My husband and I did quite a bit of hiking this summer, and as we wound our way through old-growth forests, I was reminded yet again of the resurrection power inherent in death and decay. Old tree stumps and the rotting remnants of downed giants provide the mulch for burgeoning life. Ferns and young saplings feast on the crumbling marrow of trees brought down by wind, lightning, disease and age. This never-ending cycle of birth, death and rebirth is the rhythm of our lives. It is a rhythm that is echoed in the seasons and all other cycles of nature. It is, in fact, a necessary rhythm. Living in Arizona for so long, where the change of seasons is so much more subtle, I had lost the joy of spring, of the earth waking up from a long, cold winter. We have now been back in our native Washington for over a year, and as autumn approaches, I am relishing the chill in the air, the hint of changing leaves, the promise of a time of slowing and turning inward. I know that there will be times over the winter when I will curse the snow and darkness, but within me there will wait the kernel of spring’s hope, of a new thing waiting to burst forth. It is the same with life. Without the carving out of our souls by sorrow’s sharp knife, we remain shallow and without capacity for joy.

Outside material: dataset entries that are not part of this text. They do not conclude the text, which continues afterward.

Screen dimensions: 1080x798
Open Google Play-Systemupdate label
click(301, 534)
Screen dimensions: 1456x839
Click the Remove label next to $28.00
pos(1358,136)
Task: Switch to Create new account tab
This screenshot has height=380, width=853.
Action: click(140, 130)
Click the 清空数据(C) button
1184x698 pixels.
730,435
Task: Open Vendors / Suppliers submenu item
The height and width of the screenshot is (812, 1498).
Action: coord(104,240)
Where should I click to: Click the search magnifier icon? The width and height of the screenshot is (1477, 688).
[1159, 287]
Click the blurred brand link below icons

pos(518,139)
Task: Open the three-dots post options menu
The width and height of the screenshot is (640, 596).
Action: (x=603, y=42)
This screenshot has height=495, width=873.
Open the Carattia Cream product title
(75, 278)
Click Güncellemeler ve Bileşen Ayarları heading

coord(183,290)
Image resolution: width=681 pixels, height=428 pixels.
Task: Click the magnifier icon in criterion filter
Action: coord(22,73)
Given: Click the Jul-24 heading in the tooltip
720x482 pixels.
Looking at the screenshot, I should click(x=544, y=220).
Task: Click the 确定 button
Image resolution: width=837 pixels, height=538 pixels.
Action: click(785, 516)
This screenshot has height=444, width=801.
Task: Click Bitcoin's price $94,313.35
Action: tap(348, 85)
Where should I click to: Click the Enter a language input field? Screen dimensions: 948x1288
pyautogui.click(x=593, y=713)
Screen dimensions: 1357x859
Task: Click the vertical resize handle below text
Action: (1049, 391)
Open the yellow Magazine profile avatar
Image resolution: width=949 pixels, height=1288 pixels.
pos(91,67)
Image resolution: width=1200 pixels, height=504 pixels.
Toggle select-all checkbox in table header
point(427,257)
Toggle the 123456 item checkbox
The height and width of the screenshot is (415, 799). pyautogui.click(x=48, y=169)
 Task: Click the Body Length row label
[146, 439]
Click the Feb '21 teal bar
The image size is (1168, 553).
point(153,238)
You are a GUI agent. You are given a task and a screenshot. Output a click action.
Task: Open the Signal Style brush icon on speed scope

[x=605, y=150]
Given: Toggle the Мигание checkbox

Throughout my years as a psychotherapist, I encountered many people who found it difficult to trust. Years of abuse, abandonment, betrayal and pain by family, friends or significant others had caused them to fear that all life held for them was more of the same. Their distrust often caused rifts in their relationships, sometimes to the point of pushing away someone they loved. And by holding on to their fear and distrust, they missed the good that was unfolding right in front of them. By focusing on the painful events of their lives, they failed to realize that it was often the negative events that led directly to new life and new growth. In effect, they chose to stay in an eternal winter, never noticing that spring had arrived.
Pain and suffering are an inevitable part of life. The person who has not experienced this truth doesn’t exist. There is no God or religion that promises a life free of pain, for suffering is a divine mystery that holds within it the seeds of growth. As Julian of Norwich wrote many centuries ago, “All shall be well, and all shall be well. All manner of things shall be well.” This is not a Pollyanna statement, but one of deep trust in the rhythms of life, in the mini-resurrections that occur in our lives on an almost daily basis. She knows that life is hard and that there will be pain, but she also knows the promise of life inherent in a decaying tree stump. In the wise words of the Desiderata, “And whether or not it is clear to you, no doubt the universe is unfolding as it should.” Therefore, surrender to the rhythms of life. Trust in the arrival of spring.